**Task item:**
Your task is to copy each line of the material below that includes "agent".
*** Stored data Section Begins ***
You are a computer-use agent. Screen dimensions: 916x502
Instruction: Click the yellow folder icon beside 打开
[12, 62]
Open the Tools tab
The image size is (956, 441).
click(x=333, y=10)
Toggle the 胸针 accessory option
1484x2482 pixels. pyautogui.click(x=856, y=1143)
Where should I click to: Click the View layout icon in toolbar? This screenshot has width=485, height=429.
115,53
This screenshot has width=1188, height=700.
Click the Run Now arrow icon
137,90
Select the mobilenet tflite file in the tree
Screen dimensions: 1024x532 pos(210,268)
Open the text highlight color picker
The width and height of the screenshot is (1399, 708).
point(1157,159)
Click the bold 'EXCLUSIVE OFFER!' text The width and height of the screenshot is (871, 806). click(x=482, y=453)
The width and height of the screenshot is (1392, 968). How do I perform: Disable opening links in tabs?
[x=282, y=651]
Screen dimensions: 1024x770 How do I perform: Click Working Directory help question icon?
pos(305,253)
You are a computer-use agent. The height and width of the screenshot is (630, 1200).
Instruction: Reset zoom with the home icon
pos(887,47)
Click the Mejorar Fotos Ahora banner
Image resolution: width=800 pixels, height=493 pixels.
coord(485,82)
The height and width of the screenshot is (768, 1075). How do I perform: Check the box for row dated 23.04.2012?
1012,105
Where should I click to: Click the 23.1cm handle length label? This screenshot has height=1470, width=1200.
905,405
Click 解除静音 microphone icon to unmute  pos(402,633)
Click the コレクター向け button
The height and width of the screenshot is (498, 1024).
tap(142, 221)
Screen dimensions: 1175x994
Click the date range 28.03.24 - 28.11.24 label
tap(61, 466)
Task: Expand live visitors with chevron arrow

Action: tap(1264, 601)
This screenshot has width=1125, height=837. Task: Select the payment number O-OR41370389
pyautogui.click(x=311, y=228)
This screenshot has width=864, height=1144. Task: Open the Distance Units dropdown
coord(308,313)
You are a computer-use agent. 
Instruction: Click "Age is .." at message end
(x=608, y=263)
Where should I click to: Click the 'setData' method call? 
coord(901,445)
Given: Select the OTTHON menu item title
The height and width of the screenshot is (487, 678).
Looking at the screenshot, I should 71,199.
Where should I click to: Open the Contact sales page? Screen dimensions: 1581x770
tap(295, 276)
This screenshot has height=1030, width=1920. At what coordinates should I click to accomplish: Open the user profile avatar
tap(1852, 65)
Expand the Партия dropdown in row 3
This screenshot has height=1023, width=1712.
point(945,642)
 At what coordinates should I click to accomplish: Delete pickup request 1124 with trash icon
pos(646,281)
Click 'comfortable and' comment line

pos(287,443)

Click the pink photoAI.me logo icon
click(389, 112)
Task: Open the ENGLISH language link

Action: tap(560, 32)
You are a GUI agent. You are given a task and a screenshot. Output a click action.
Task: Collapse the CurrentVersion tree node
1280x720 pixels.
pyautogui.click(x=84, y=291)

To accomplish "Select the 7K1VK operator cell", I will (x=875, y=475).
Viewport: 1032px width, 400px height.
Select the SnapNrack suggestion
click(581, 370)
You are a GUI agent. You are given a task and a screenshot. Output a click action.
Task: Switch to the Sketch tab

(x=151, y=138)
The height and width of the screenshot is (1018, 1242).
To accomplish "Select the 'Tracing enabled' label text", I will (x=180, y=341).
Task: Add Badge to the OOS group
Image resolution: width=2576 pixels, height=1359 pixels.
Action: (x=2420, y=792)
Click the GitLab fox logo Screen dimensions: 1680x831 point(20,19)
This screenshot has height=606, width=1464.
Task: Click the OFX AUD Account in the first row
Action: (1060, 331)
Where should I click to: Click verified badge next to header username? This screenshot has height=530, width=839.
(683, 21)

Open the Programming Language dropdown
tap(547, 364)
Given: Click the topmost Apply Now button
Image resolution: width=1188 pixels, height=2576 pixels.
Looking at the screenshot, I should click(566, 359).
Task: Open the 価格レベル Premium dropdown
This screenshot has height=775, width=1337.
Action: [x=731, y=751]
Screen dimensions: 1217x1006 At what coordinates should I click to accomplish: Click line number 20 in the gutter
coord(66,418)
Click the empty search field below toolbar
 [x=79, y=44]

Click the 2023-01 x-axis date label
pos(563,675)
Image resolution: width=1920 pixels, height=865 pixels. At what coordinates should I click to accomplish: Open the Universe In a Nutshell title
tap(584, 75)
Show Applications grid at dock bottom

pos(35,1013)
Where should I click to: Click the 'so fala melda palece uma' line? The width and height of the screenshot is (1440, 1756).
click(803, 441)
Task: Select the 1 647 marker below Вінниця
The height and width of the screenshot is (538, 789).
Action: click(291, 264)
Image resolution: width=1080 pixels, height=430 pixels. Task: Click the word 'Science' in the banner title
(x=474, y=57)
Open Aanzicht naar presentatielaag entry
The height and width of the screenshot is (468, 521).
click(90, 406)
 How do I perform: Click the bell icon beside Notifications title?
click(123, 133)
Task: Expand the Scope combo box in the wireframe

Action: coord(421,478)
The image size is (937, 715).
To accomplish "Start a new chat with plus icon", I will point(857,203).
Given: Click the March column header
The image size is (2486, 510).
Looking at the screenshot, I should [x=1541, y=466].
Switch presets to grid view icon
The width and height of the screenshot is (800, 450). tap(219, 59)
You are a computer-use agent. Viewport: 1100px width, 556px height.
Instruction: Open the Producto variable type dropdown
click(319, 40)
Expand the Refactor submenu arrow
*** Stored data Section Ends ***
**Your response:**
You are a computer-use agent. Screen dimensions: 916x502
You are a computer-use agent. The height and width of the screenshot is (630, 1200).
You are a computer-use agent. 
You are a GUI agent. You are given a task and a screenshot. Output a click action.
You are a GUI agent. You are given a task and a screenshot. Output a click action.
You are a computer-use agent. Viewport: 1100px width, 556px height.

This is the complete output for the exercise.